July Monthly Policy Update
Overseeing the annual appropriations process is perhaps the most important role that Congress plays.
In determining the level of funding for thousands of government programs, appropriators in essence establish the priorities of Congress. The process is long and laden with procedural hurdles.
Earlier this month, the House of Representatives released their appropriations bill and report for the Department of Health and Human Services, which dictates funding for agencies such as the Substance Abuse and Mental Health Services Administration (SAMHSA) and the Centers for Disease Control (CDC).
Appropriations reports not only set dollar amounts, but also contain verbiage which clarifies Congress’ position and explains why certain decisions were made. This year’s House appropriations report contained several passages on overdose and harm prevention that were disturbing and shocking to our community.
The bottom line: the House seeks to eliminate the entire Injury Prevention Center from the Centers for Disease Control, including the $500 million Overdose Center and their “Overdose 2 Action” grants.
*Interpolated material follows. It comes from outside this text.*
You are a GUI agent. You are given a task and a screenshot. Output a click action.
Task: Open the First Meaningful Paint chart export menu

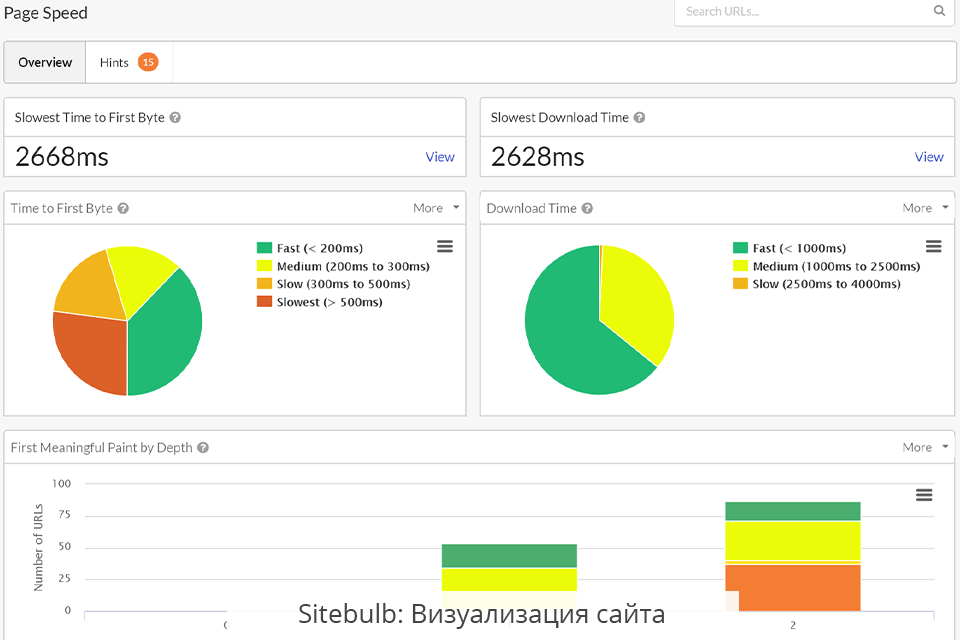click(922, 494)

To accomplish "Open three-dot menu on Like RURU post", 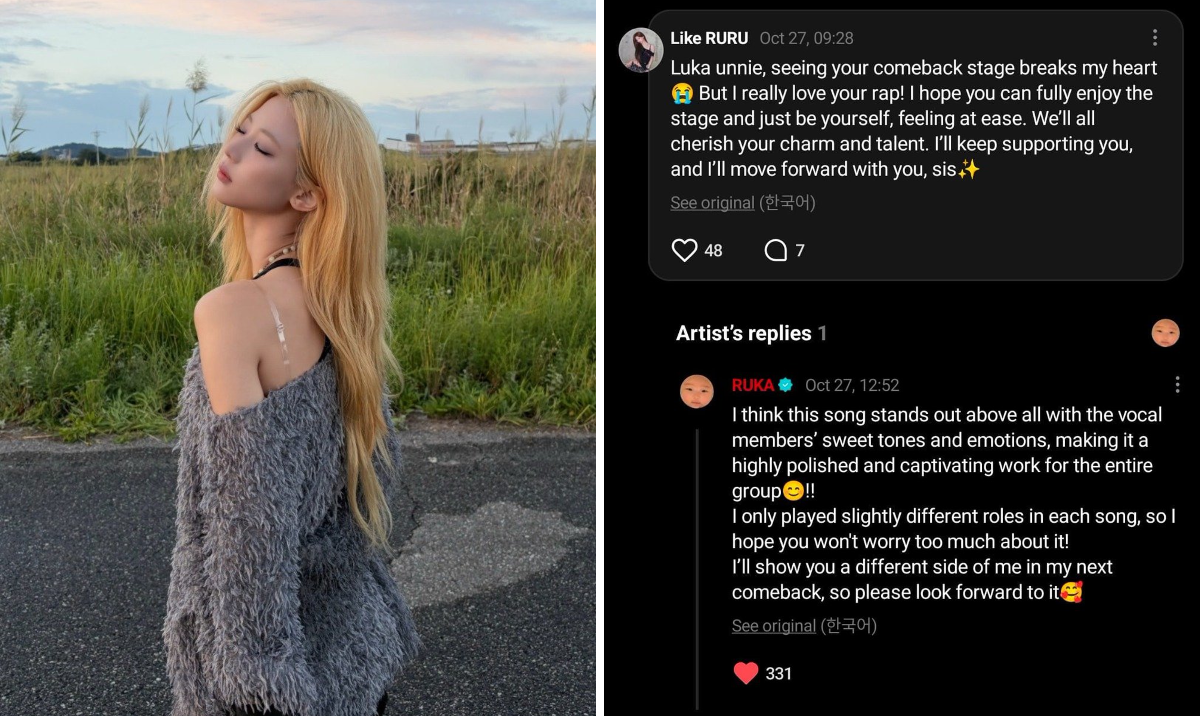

The Overdose Center works with states and localities to advance overdose prevention in communities across the country. There were two funding announcements made available in 2023 for city, county, and state health departments and territories to known as the Overdose Data to Action (OD2A) cooperative agreements. Through these funding opportunities, the center supports innovation, expands harm reduction strategies, links people to life-saving care, and makes the latest data available so that we can get ahead of this complex and constantly evolving epidemic.
Elimination of the Injury Prevention Center would also erase critical programs tangential to behavioral health, like the Suicide Prevention program ($30 million) and the Rape Prevention program ($62 million).
Continuing the hit parade, the House favors the elimination of $247 million for tobacco use prevention and control and $220 million for the Ending the HIV Epidemic initiative.
In its report, the House seems quite hostile to harm reduction, which may be owing to a fundamental misunderstanding of the concept. In the section regarding SAMHSA, the House wrote the following:
Harm Reduction- The Committee is concerned that SAMHSA has confused the normalization of illegal drug use with its mission to support prevention and recovery in relation to substance use dis- order. The Committee continues to support the availability and provision of naloxone to reduce overdose deaths; however, the Committee provides no funding to support harm-reduction activities related to supporting the continued misuse of controlled substances.
Based on this language, it would appear programs most at risk for losing funding include syringe exchange and fentanyl test strips. The House’s sorely misguided approach led to an additional elimination of $34 million for the Screening/Brief Intervention/Referral to Treatment program:
Screening, Brief Intervention, and Referral to Treatment—The Committee provides no funding for the Screening, Brief Intervention, and Referral to Treatment program. The Committee notes that SAMHSA has labeled the program as supporting ‘‘harm reduction’’ activities. The Committee further notes that following the decriminalization of drugs for personal use in Oregon in 2021, overdose deaths increased almost 50 percent.
We are still awaiting the Senate’s action, as their bill will certainly look quite different from the House version. The two chambers will then need to convene and work out their differences.
In the meantime, Faces & Voices of Recovery authored a Statement to the Hearing Subcommittee opposing the funding cuts. 16 organizations signed on in solidarity.
Stay tuned. We’ll post updates as we get them.
Andrew Kessler
Principal
Andrew D. Kessler, JD, is founder and principal of Slingshot Solutions LLC, a consulting firm that specializes in behavioral health policy. With 20 years of policy experience- and over a decade in behavioral health- Kessler is a fixture in circles that advocate for substance abuse treatment, prevention, recovery, and research. He collaborates frequently with congressional offices, the White House Office of National Drug Control Policy, the National Institute on Drug Abuse (NIDA), the Substance Abuse and Mental Health Services Administration (SAMHSA), and other federal actors. He is a frequent contributor to Politico, The Hill, and Alcohol and Drug Abuse Weekly,
Kessler has written legislation and report language published by both the House and Senate, and has presented orally before such bodies as the Scientific Management Review Board, the College on Problems of Drug Dependence, and the National Conference on Addictive Disorders. He is highly sought after as a speaker on substance abuse policy, as well as on advocacy training. He has presented on these subjects around the nation, and on several webinars as well.
Kessler received his Bachelor of Arts in 1993 from Washington University in St. Louis. In 1999, he graduated from American University’s Washington College of Law, where he received multiple awards and recognition for his legal analysis and moot court performance. He lives in Fairfax, Virginia, with his wife and two children.